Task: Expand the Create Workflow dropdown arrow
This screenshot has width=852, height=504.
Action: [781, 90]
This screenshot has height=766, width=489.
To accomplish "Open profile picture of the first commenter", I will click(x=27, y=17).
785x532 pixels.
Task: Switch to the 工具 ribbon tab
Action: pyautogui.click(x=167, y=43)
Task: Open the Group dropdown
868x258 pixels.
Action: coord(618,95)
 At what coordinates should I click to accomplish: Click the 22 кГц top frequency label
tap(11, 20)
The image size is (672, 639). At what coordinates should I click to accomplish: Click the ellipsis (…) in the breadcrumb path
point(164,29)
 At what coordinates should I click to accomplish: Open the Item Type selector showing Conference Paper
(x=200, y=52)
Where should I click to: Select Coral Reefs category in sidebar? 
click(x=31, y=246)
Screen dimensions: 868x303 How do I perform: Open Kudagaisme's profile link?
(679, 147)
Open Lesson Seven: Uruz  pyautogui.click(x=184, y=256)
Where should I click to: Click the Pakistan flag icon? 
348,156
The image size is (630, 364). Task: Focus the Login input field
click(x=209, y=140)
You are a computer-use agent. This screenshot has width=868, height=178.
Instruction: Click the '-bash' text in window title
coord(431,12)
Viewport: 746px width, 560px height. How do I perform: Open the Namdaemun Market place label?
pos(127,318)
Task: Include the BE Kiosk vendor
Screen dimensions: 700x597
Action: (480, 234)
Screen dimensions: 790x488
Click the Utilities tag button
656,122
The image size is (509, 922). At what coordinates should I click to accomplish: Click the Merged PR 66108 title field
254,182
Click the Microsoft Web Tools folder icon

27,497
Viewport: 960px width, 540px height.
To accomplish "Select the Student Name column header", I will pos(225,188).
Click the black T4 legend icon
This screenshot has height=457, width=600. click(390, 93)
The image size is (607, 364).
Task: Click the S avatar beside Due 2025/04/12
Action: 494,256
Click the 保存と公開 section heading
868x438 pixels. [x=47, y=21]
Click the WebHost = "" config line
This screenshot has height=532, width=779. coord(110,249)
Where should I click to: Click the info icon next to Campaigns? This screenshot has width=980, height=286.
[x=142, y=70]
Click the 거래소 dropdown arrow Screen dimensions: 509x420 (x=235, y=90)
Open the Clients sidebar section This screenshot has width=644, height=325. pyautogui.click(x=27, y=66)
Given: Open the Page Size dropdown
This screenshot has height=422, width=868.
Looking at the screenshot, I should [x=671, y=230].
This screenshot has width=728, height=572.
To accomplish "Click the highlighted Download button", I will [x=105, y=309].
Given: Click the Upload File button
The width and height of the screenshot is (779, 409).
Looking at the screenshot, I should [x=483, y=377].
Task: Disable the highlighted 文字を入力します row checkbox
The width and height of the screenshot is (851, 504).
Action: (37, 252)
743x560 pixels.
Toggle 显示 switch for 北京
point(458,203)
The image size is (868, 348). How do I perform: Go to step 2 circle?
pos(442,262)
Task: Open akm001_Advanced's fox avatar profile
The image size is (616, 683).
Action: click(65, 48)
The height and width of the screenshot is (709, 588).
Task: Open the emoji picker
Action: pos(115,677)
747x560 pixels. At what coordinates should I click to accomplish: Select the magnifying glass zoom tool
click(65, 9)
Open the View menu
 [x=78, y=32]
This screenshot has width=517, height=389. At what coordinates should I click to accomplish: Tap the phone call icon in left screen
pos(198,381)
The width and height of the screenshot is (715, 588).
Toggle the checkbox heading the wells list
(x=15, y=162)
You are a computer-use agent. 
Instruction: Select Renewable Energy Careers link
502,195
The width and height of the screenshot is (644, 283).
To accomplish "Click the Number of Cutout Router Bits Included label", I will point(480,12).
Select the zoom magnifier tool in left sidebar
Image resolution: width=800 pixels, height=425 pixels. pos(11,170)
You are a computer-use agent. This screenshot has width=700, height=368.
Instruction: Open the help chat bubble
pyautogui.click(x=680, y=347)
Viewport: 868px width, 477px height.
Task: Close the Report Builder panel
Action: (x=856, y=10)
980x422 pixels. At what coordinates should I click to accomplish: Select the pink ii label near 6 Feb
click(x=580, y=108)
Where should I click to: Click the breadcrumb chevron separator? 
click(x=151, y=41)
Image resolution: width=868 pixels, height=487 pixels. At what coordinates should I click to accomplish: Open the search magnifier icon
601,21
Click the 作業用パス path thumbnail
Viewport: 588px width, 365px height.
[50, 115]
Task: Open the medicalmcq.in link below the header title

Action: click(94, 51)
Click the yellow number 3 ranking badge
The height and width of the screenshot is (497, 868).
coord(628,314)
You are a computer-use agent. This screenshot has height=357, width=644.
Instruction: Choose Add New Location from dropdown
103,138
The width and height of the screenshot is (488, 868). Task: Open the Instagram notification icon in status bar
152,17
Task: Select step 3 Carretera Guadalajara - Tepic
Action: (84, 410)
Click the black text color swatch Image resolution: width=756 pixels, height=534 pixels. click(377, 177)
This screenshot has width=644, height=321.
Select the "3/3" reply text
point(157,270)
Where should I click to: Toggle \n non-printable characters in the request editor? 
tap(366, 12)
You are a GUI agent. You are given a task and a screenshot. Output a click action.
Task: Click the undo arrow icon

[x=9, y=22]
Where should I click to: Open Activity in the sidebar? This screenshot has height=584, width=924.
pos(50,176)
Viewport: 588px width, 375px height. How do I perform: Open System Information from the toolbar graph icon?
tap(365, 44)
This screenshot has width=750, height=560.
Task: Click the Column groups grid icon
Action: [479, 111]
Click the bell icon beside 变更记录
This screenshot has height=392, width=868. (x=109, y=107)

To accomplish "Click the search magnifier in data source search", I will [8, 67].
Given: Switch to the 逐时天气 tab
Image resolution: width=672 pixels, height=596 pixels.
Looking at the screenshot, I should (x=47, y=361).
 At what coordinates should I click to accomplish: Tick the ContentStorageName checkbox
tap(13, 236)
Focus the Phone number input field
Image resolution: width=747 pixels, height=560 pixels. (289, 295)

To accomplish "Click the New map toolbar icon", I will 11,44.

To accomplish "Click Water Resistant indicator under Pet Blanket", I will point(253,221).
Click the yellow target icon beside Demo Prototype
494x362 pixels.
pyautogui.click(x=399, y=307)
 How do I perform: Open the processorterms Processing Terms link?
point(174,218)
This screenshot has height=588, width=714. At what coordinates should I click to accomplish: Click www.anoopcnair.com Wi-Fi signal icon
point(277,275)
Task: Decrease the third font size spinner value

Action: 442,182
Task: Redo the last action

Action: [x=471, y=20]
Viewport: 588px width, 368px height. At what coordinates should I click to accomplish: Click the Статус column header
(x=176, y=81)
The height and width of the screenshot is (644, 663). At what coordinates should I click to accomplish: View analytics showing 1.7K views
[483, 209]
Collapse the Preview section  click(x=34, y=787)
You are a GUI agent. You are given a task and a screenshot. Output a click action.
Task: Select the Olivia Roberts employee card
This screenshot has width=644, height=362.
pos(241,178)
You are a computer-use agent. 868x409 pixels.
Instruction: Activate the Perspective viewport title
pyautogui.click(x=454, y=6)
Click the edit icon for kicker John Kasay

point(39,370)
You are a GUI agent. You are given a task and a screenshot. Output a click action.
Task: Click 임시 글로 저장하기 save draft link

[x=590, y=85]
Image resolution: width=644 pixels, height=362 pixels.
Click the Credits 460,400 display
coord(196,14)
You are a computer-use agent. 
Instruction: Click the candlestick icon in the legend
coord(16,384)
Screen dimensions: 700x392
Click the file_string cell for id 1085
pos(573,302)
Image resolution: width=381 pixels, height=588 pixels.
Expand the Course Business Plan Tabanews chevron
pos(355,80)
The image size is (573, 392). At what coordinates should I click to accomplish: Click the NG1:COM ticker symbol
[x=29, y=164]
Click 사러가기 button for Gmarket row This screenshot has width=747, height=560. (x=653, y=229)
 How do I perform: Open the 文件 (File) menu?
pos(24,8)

## WHAT IS NEEDED
Only the lines from the one containing "Click 사러가기 button" through the end of the material should be reproduced, exactly, with both ends included.

## RESULT BELOW
Click 사러가기 button for Gmarket row This screenshot has width=747, height=560. (x=653, y=229)
 How do I perform: Open the 文件 (File) menu?
pos(24,8)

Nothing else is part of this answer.